## MACHINE LEARNING : COURSE OUTLINE

Duration: 5 Days

Day 1

1. Introduction

Definition of learning systems. Goals and applications of machine learning. Aspects of developing a learning system: training data, concept representation, function approximation.

2. Inductive Classification

The concept learning task. Concept learning as search through a hypothesis space. General-to-specific ordering of hypotheses.

Day 2

3. Decision Tree Learning

Representing concepts as decision trees. Recursive induction of decision trees. Picking the best splitting attribute: entropy and information gain. Searching for simple trees and computational complexity. Occam’s razor. Overfitting, noisy data, and pruning.

4. Ensemble Learning

Using committees of multiple hypotheses. Bagging, boosting, and DECORATE. Active learning with ensembles.

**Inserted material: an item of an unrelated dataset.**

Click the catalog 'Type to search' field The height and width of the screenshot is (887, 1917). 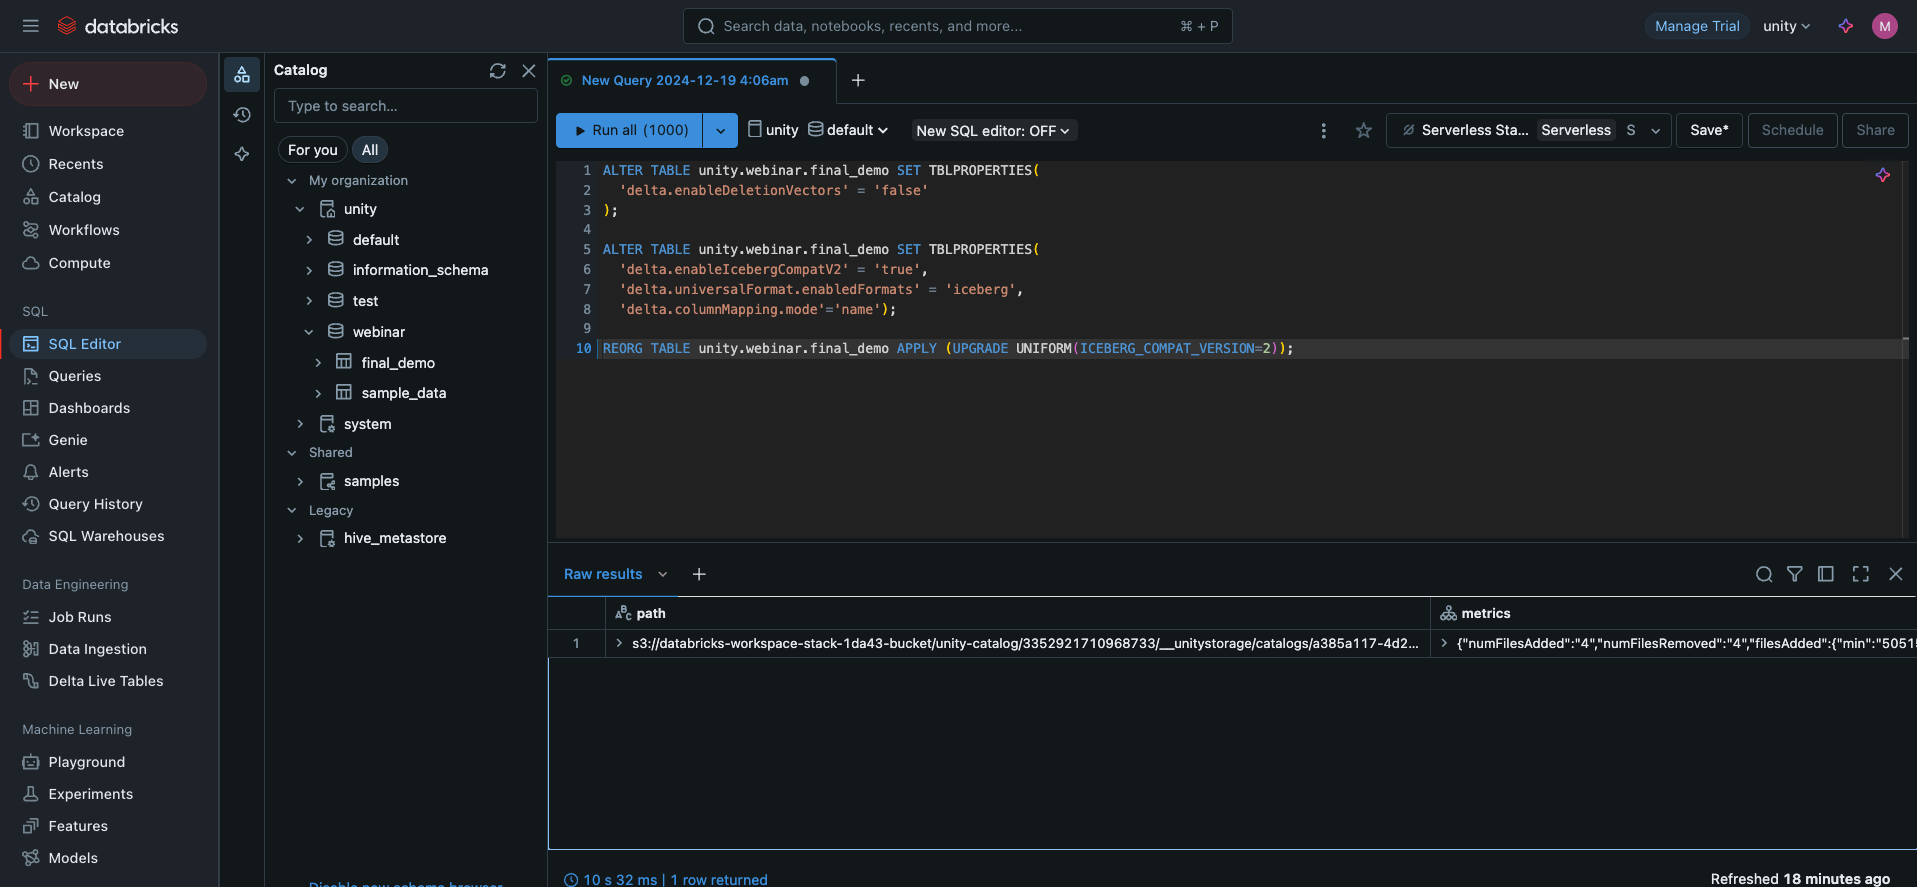[405, 106]
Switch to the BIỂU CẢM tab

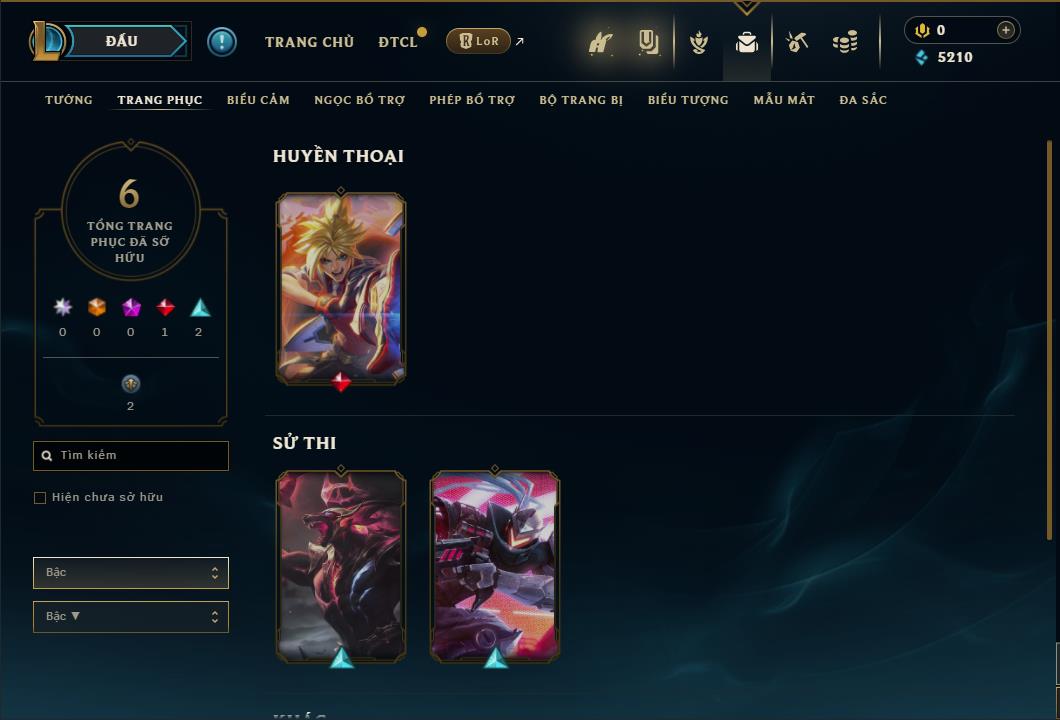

5. Experimental Evaluation of Learning Algorithms

Measuring the accuracy of learned hypotheses. Comparing learning algorithms: cross-validation, learning curves, and statistical hypothesis testing.

Day 3

6. Computational Learning Theory

Models of learnability: learning in the limit; probably approximately correct (PAC) learning. Sample complexity: quantifying the number of examples needed to PAC learn.

7. Rule Learning: Propositional and First-Order

Translating decision trees into rules. Heuristic rule induction using separate and conquer and information gain.

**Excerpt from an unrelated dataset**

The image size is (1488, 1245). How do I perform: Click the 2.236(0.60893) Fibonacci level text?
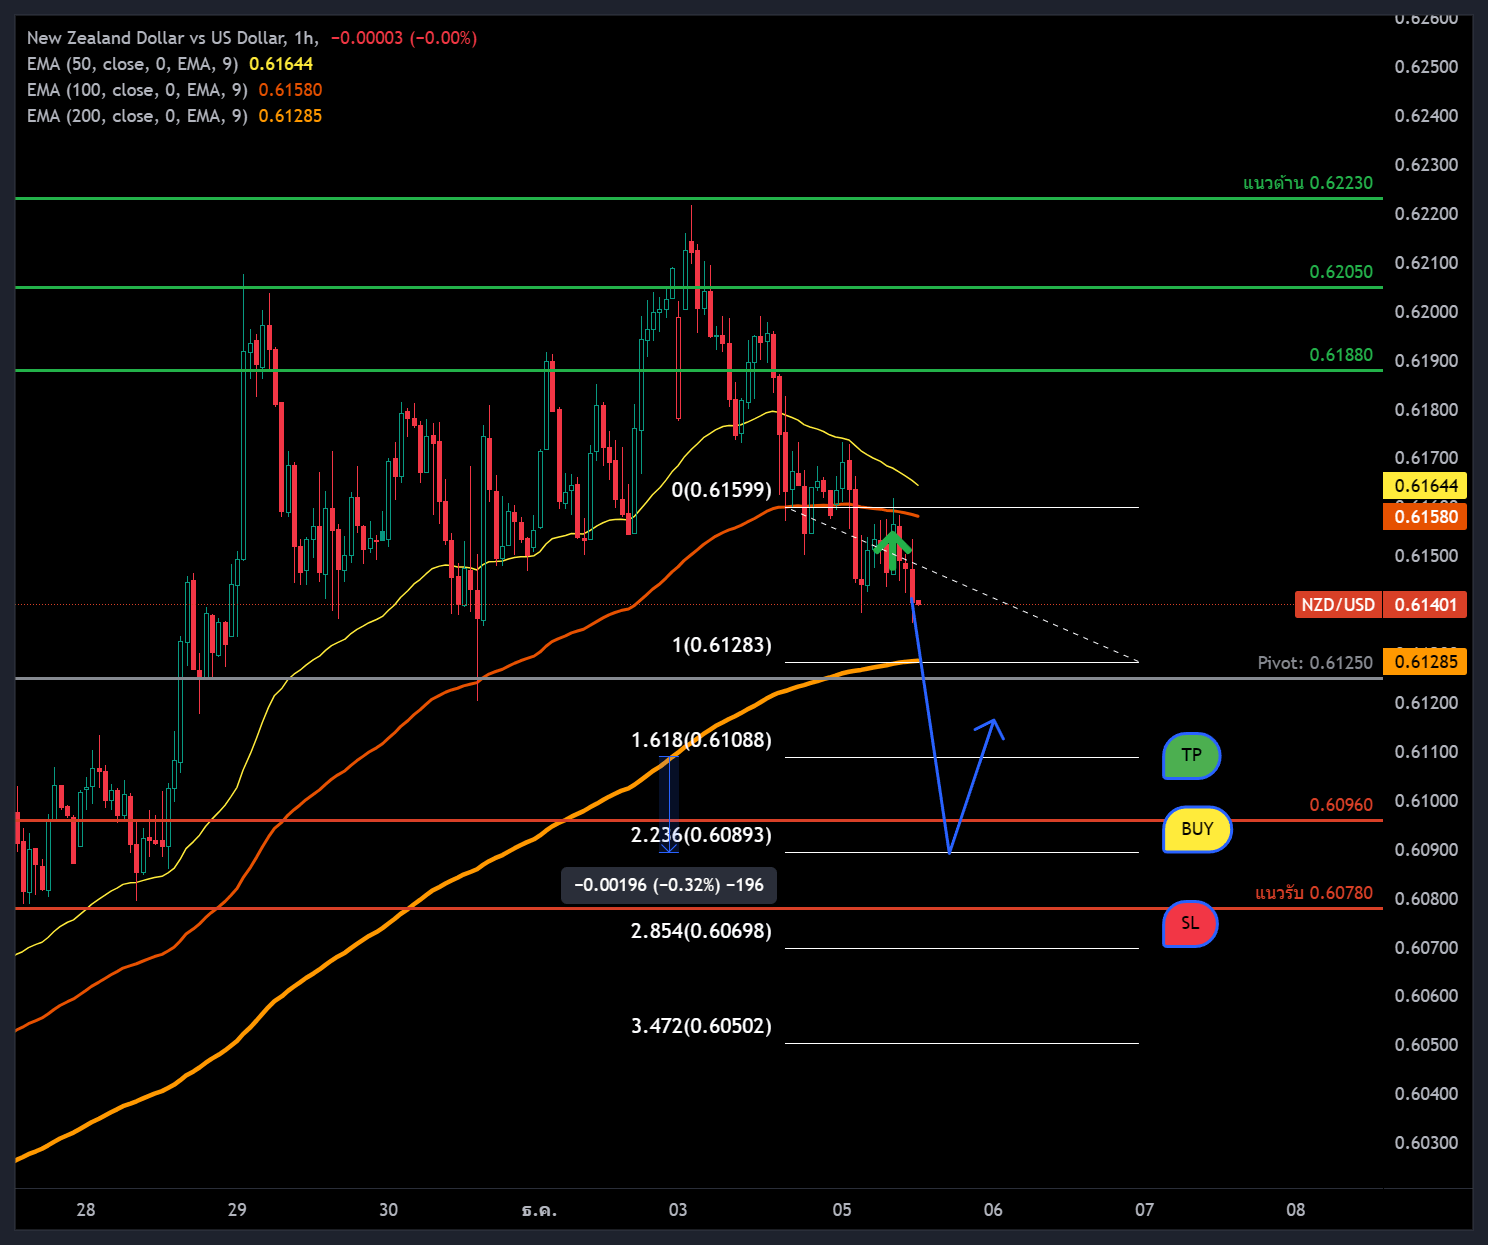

8. Artificial Neural Networks

Neurons and biological motivation. Linear threshold units. Perceptrons: representational limitation and gradient descent training.

Day 4

9. Support Vector Machines

Maximum margin linear separators. Quadractic programming solution to finding maximum margin separators. Kernels for learning non-linear functions.

10. Bayesian Learning

Probability theory and Bayes rule. Naive Bayes learning algorithm.

Day 5

11. Instance-Based Learning

Constructing explicit generalizations versus comparing to past specific examples. k-Nearest-neighbor algorithm. Case-based learning.

12. Text Classification

Bag of words representation. Vector space model and cosine similarity. Relevance feedback and Rocchio algorithm. Clustering and Unsupervised Learning Learning from unclassified data. Clustering. Hierarchical Aglomerative Clustering. k- eanspartitional clustering.

13. Language Learning

Classification problems in language: word-sense disambiguation, sequence labeling. Hidden Markov models (HMM’s).

LAB:

1. We will use Rstudio and Rpackage for the Practice

2. We will cover real time project using Machine learning.

Projects:

1. Project Based on Real time dataset.